Data supplied:
»»
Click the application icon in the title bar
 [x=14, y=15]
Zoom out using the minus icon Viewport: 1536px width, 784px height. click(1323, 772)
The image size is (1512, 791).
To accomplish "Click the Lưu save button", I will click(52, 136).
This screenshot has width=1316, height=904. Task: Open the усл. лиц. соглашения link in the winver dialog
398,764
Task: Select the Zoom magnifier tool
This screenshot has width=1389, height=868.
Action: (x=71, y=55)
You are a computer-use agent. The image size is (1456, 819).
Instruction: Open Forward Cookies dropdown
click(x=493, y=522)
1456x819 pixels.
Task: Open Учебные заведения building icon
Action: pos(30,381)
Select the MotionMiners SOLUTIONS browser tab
««
Required action: Each line of the data should be transcribed exactly.

Solution:
Click the application icon in the title bar
 [x=14, y=15]
Zoom out using the minus icon Viewport: 1536px width, 784px height. click(1323, 772)
The image size is (1512, 791).
To accomplish "Click the Lưu save button", I will click(52, 136).
This screenshot has width=1316, height=904. Task: Open the усл. лиц. соглашения link in the winver dialog
398,764
Task: Select the Zoom magnifier tool
This screenshot has width=1389, height=868.
Action: (x=71, y=55)
You are a computer-use agent. The image size is (1456, 819).
Instruction: Open Forward Cookies dropdown
click(x=493, y=522)
1456x819 pixels.
Task: Open Учебные заведения building icon
Action: pos(30,381)
Select the MotionMiners SOLUTIONS browser tab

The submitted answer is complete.